The text produces a double-edged feeling. On one hand, the recollection of the story fosters a feeling of anxiety due to the description of physical and mental confinement. The reader is forced to gasp for air, deeply troubled by an absurd yet real story. On the other hand, however, the remarkable elegance and sharpness of his style prove the survival of a brilliant and unbroken mind. Style, as French philosopher Buffon said, truly is the “man himself”. Kamel Daoudi’s writing demonstrates an intellectual incisiveness he was able to cultivate in unexpected inner spaces of mental flourishment – despite a two-decade-long forced confinement. 
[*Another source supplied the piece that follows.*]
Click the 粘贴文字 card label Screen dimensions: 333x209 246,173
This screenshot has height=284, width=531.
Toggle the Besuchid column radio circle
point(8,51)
Despite the constant vicious and shapeshifting abuse, Kamel Daoudi remains a man in the most honourable sense of the word. He was able to start a family. He became a father. He was able to find enough energy and determination to write a book and share frequent subtle political commentaries in a Mediapart blog. The entire text is animated by a furious life impetus of a man who never fell prey to despair. 

Hence, his tale is first and foremost one of courage. For his own family and ourselves, Kamel Daoudi is a model of resilience. His necessary testimony spiritually empowers its reader as the author teaches us how physical confinement alone is not enough to asphyxiate a determined breath. He embodies the famous quote (mentioned in his book) of another ostracised model for mankind, Nelson Mandela:

Honour belongs to those who never forsake the truth even when things seem dark and grim, who try over and over again, who are never discouraged by insults, humiliation and even defeat.

Kamel Daoudi’s book incarnates the radiant light emanating from a just struggle. Its confinement cannot hinder its shining. 

(NOTE: CAGE represents cases of individuals based on the remit of our work. Supporting a case does not mean we agree with the views or actions of the individual. Content published on CAGE may not reflect the official position of our organisation.)